Ezra Segura, market president of Aledade, the largest network of independent primary care in the country, spoke to the organization’s growing presence and efforts to expand VBC in Utah.
“Moving from quantity to quality is really how Aledade approaches our work with physician practices in terms of access—evening hours, weekend hours, availability to get in for urgent needs, reducing hospitalizations, educating patients, and managing transitions of care,” Segura said. “We need hospitals, we need imaging centers, we need all of these resources that are available to us, but we need to be able to [access information] seamlessly.”
Segura said Aledade’s VBC contracting is about ensuring the accountability and financial sustainability of independent practices through support for improving outcomes and reducing costs over time.
Castell Health, a subsidiary of Intermountain Healthcare that manages the latter’s population health platform, said its value-based contracts encompass more than one million patients, mostly in Utah, with a total cost of care of about $4 million. Ensuring multi-payer engagement is important to achieving the “disruptive innovation” of VBC, said Eric Cragun, executive director of government programs at Castell Health.
“We have contracts across Medicare, Medicaid, with commercial payers, with employers,” Cragun said. “It helps to have more of the revenue, more of the patients that we’re seeing under these value-based contracts that we can really disrupt the way that we’re delivering care. Castell, through the contracts that we secure with payers, is able to offer a number of services that in a fee-for-service world wouldn’t really be financially sustainable.”
These include care coordination and management where non-clinicians conduct outreach and follow-up with patients to conduct annual wellness visits and evaluate social determinants of health. Castell is identifying patients at risk of food insecurity who cannot access nutritious meals, and connecting them with community-based organizations to address those needs.

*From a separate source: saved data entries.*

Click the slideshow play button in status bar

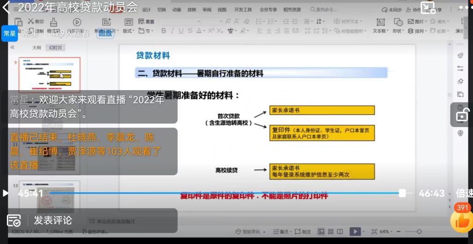click(355, 232)
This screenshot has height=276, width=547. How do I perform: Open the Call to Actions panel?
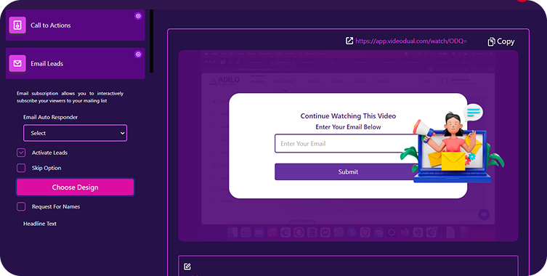click(75, 25)
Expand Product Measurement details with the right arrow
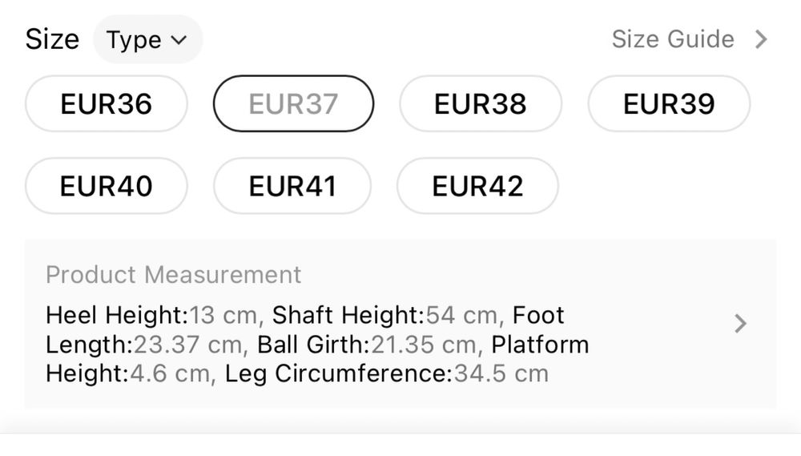The width and height of the screenshot is (801, 456). pyautogui.click(x=741, y=324)
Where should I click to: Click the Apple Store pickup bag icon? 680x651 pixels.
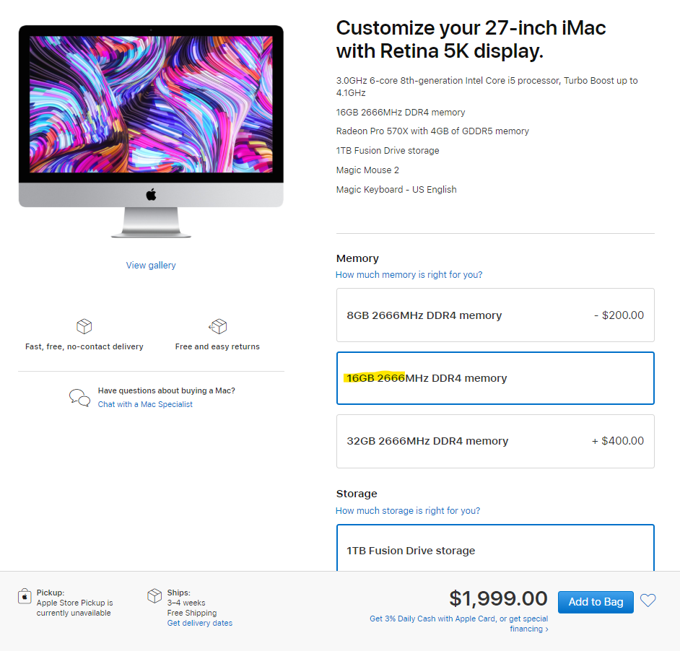25,596
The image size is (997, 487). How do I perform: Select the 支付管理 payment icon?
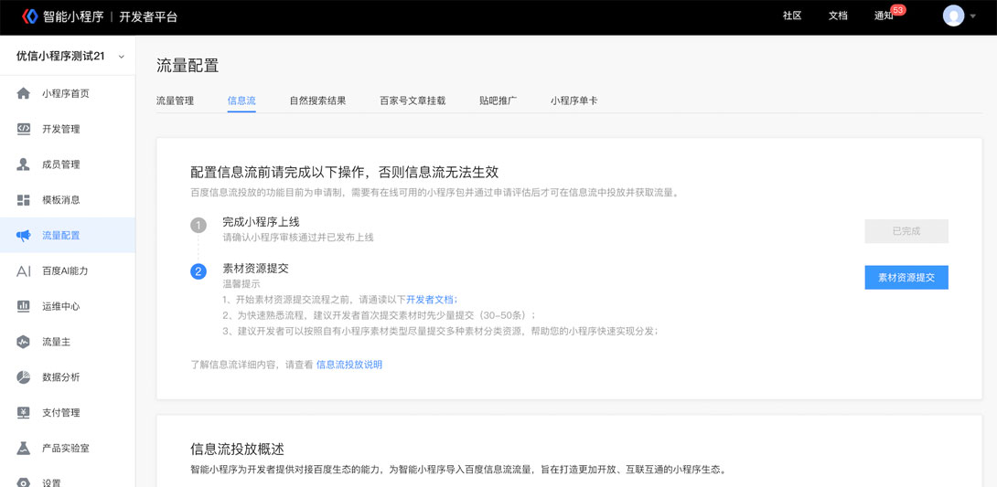click(x=24, y=413)
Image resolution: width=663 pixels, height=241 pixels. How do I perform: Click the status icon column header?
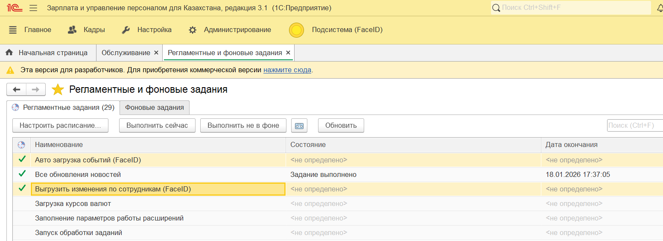(21, 145)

“We think that for our providers, the more patients on their panel who can be in these [VBC] arrangements, the better,” Cragun said. “We tried to move as many of our contracts into value-based care arrangements—we’ve tried to set things up so that our providers don’t have to think about which of their patients are in a [VBC] arrangement versus which patients aren’t and wouldn’t get [services]. And so we’re trying to be really seamless and streamline for our providers their data tools.”
Ultimately, the fundamental need driving the efforts to transform the health delivery system from fee-for-service to value is the system itself.
“There are these mounting economic pressures at the state and federal levels for consumers and families, for employers—it’s really just a burden that must be addressed,” de Lisle said. “So that financial imperative to change is certainly the biggest driver, but there are others.
Demographic changes—we often talk about the baby boomer population aging into Medicare. At the same time, we also are facing projected and current workforce shortages. How can we care for an increasingly old, sick, and longer-living population with fewer resources in a way that’s going to be cost-effective and sustainable?”